La sesión estuvo presidida por un fortísimo «sell-off» en Twitter coincidiendo con el fin del periodo de «lock-up» tras su salida a Bolsa. La red social del pajarito azul se vio sometida a una oleada de ventas que la llevó a cerrar con una caída del 15% en el primer día en el que los colocadores y ciertos institucionales pudieron vender sus acciones compradas en la oferta pública inicial.
La caída de Twitter reactivó el miedo de los inversores a determinados valores del sector tecnológico y el Nasdaq comenzó a sufrir más de la cuenta, azuzado también por el recorte de previsiones en Groupon y por la caída de uno de los valores estrella de los últimos tiempos, Athenahealth, que retrocedió un 14%.

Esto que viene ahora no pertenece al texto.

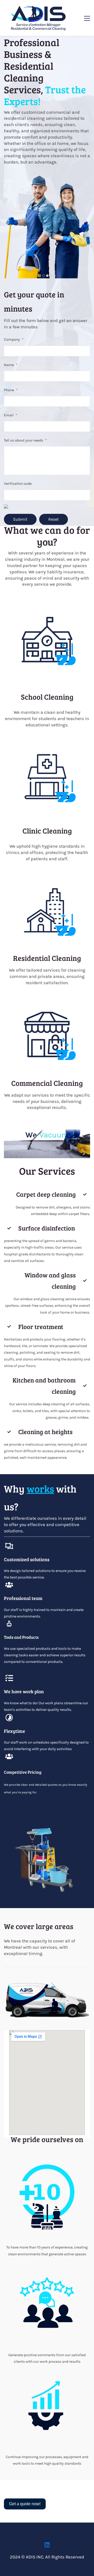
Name (10, 365)
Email (10, 415)
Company (14, 339)
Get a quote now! (24, 2504)
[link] (47, 599)
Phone (11, 390)
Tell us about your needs (25, 440)
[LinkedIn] (47, 2545)
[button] (7, 223)
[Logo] (39, 18)
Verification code (18, 483)
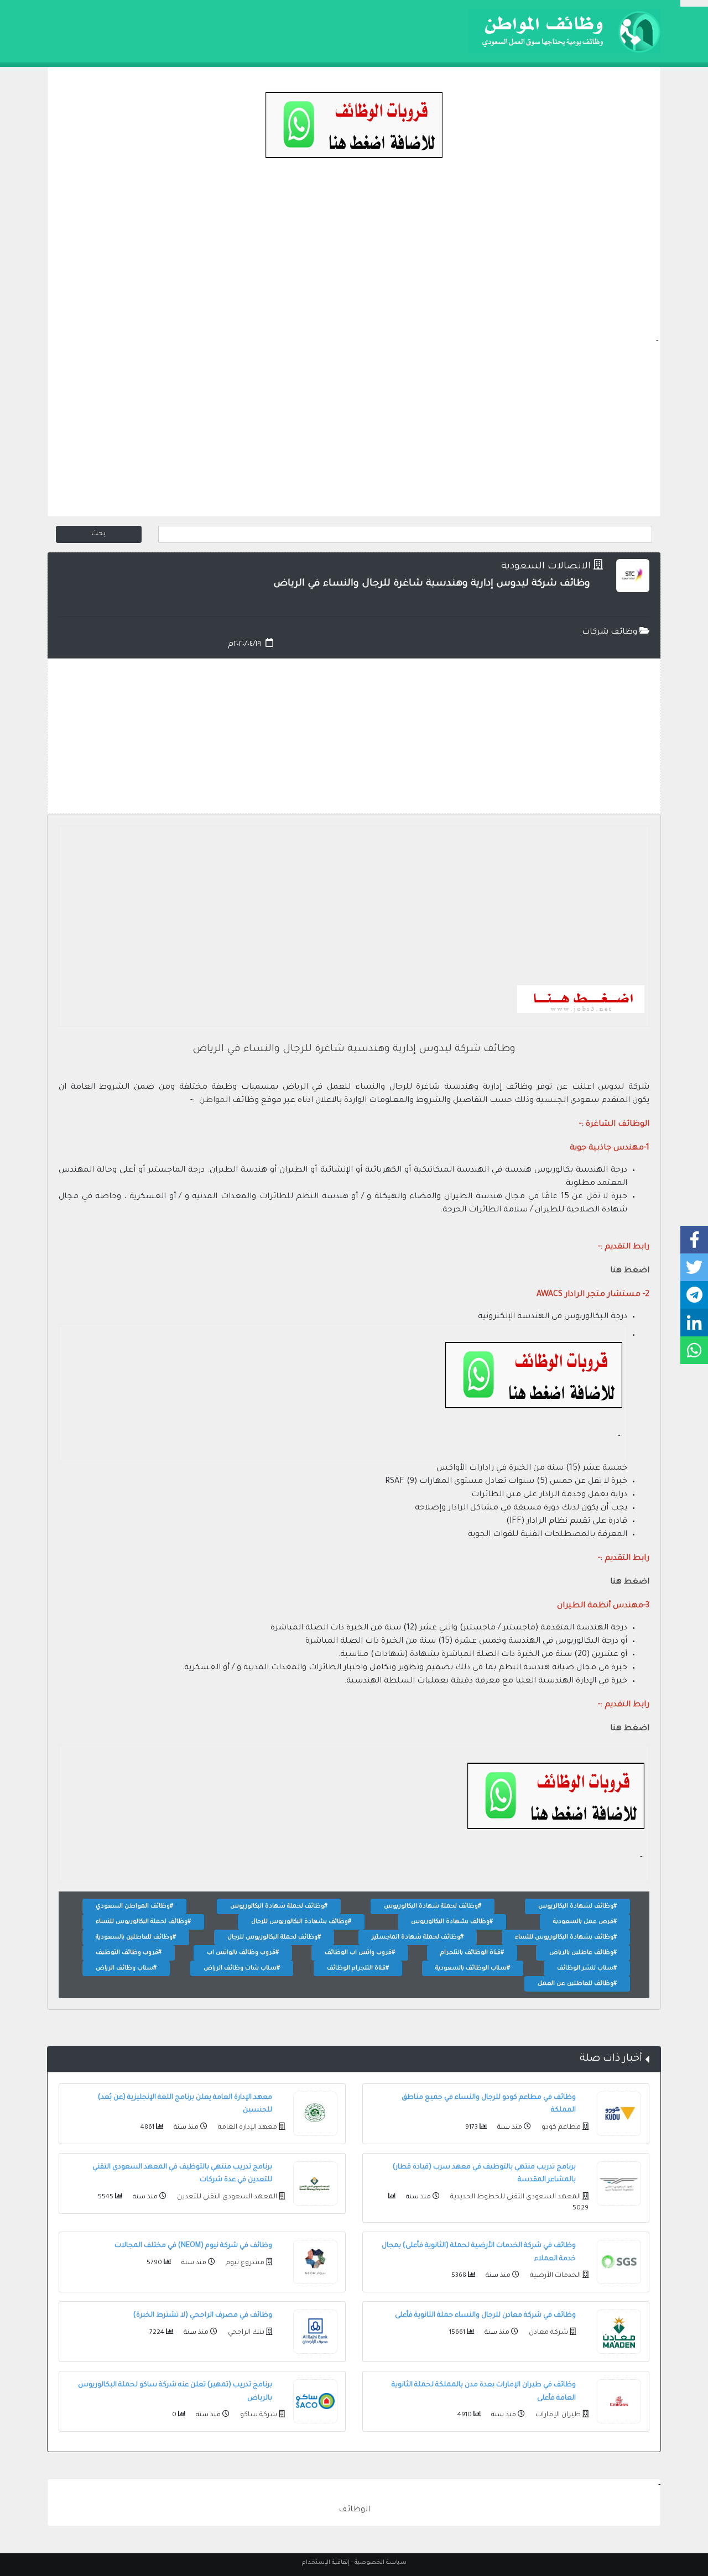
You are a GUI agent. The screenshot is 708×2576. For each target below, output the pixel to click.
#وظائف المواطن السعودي (134, 1906)
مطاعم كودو (560, 2127)
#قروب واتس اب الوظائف (360, 1953)
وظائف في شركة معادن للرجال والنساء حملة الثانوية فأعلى (485, 2315)
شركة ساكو (257, 2415)
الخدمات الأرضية (554, 2276)
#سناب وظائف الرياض (126, 1968)
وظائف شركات (610, 632)
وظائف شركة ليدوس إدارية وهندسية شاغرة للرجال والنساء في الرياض (354, 1049)
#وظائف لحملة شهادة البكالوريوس (432, 1906)
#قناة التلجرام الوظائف (358, 1968)
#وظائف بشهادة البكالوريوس (452, 1922)
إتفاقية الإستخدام (326, 2562)
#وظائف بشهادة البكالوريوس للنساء (566, 1937)
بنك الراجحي (245, 2333)
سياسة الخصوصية (381, 2562)
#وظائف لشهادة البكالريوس (577, 1906)
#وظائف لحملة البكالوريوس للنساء (143, 1922)
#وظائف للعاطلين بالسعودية (136, 1937)
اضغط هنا (629, 1271)
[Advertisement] (354, 257)
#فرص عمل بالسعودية (585, 1922)
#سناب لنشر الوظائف (587, 1968)
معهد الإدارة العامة (246, 2127)
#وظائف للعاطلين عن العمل (577, 1984)
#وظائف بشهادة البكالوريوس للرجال (301, 1922)
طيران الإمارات (557, 2415)
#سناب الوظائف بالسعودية (472, 1968)
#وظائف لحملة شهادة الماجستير (418, 1937)
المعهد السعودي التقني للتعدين (226, 2197)
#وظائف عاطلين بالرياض (583, 1953)
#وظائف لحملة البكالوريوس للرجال (274, 1937)
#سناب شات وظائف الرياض (242, 1968)
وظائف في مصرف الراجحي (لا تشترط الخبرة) (202, 2315)
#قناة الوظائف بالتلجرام (472, 1953)
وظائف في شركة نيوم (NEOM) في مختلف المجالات (193, 2246)
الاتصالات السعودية (546, 567)
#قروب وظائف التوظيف (129, 1953)
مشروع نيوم (244, 2263)
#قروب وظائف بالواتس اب (243, 1953)
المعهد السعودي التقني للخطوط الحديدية (515, 2197)
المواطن (214, 1100)
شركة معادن (547, 2333)
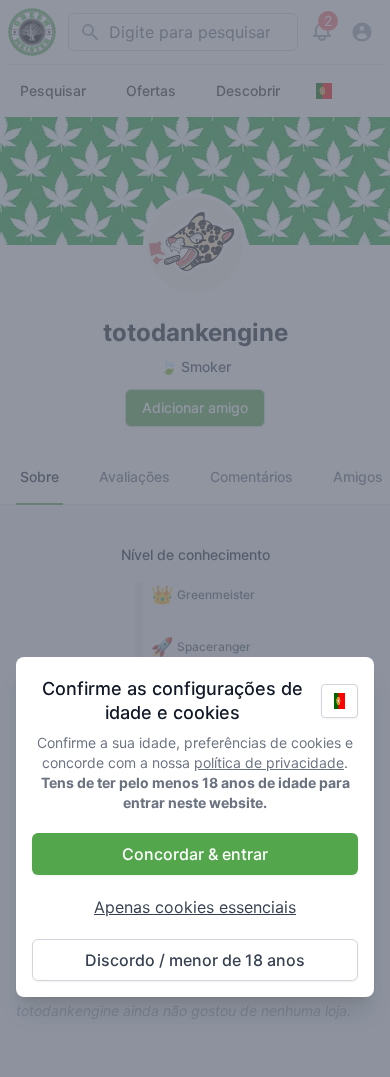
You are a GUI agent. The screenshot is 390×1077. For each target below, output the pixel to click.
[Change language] (339, 701)
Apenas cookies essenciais (195, 907)
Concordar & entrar (195, 854)
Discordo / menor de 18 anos (195, 960)
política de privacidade (269, 762)
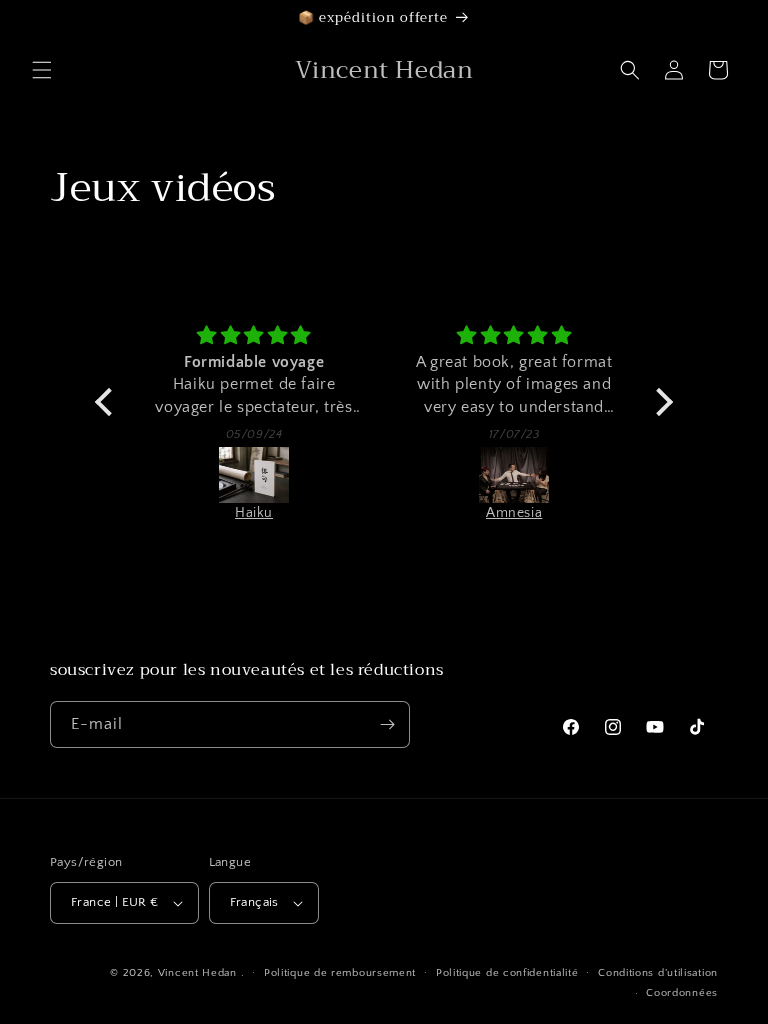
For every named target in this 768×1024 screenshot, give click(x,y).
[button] (42, 70)
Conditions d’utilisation (658, 973)
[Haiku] (254, 475)
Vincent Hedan (197, 973)
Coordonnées (682, 993)
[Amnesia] (514, 475)
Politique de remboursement (340, 973)
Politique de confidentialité (507, 973)
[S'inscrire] (387, 724)
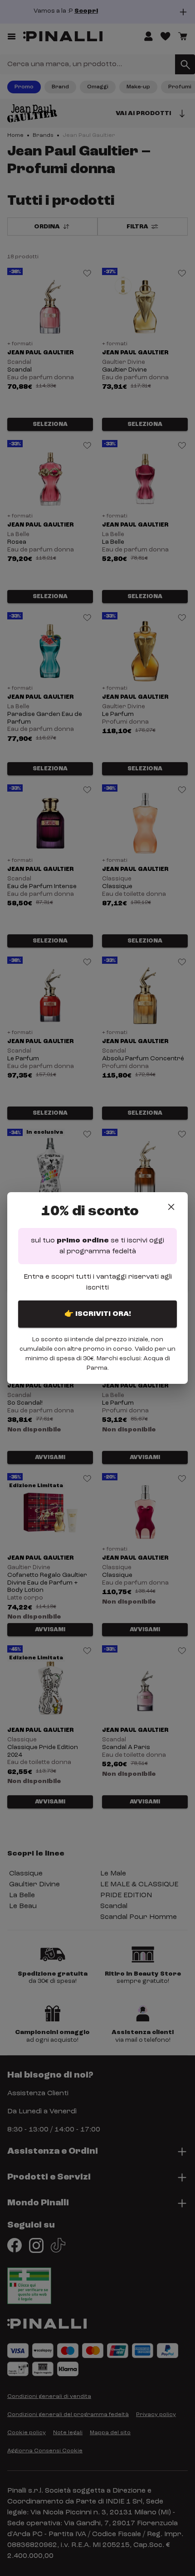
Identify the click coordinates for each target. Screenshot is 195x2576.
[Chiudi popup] (171, 1207)
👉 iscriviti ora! (97, 1314)
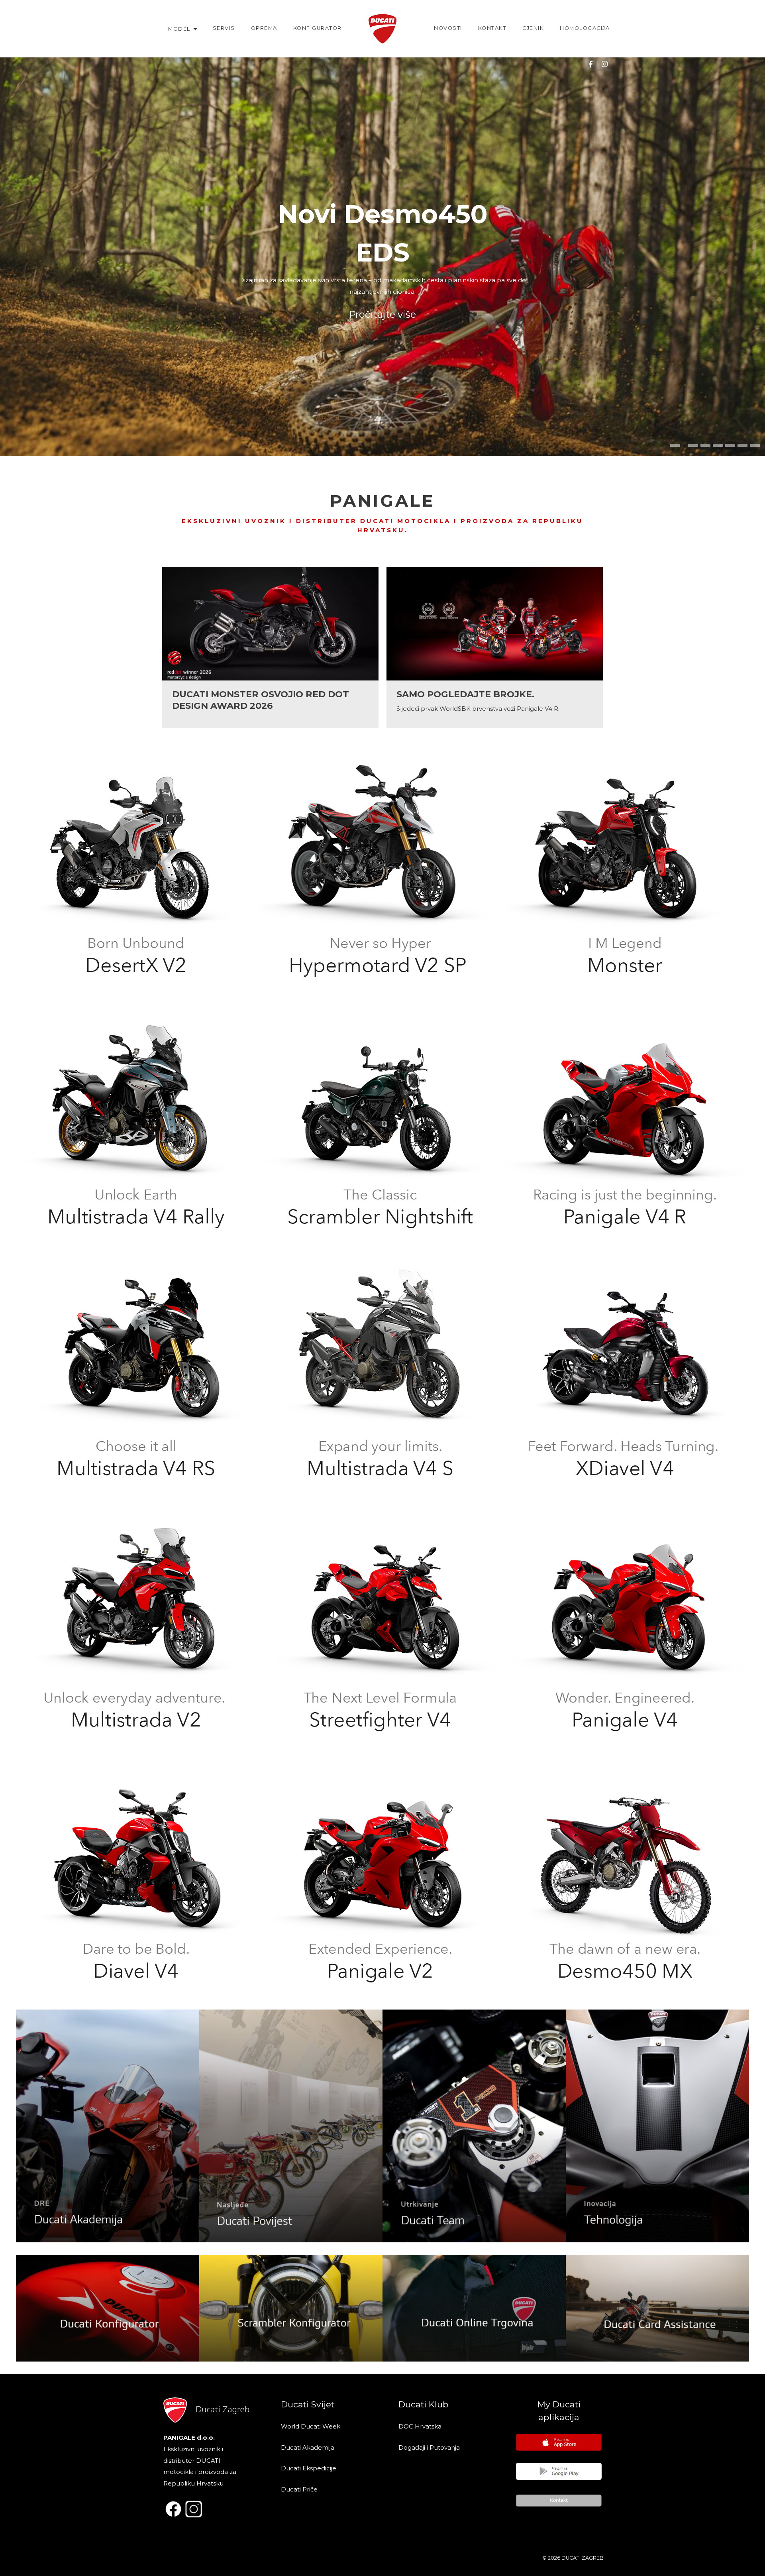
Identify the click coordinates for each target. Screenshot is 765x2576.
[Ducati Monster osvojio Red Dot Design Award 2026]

Quizás lo último «salvable» fue la resistencia del Dow Jones a contagiarse. Fue el que menos bajó aunque solo tres valores de los 30 lograron escapar a la oleada de pérdidas.
¿Explicaciones? Solo encuentro la gravedad. Cuanto más se sube con mayor fuerza se baja y con los índices bordeando los máximos o se tiene más fuerza o las caídas están servidas. Y aquí fuerza no hay. Lo que hay es mucho temor a que los números de la economía americana se deterioren rápidamente y sigan la estela marcada la semana pasada por el decepcionante PIB.
Al cierre, el Dow Jones se dejó un 0,78%, el S&P 500 un 0,90%, y el Nasdaq Composite un 1,39%.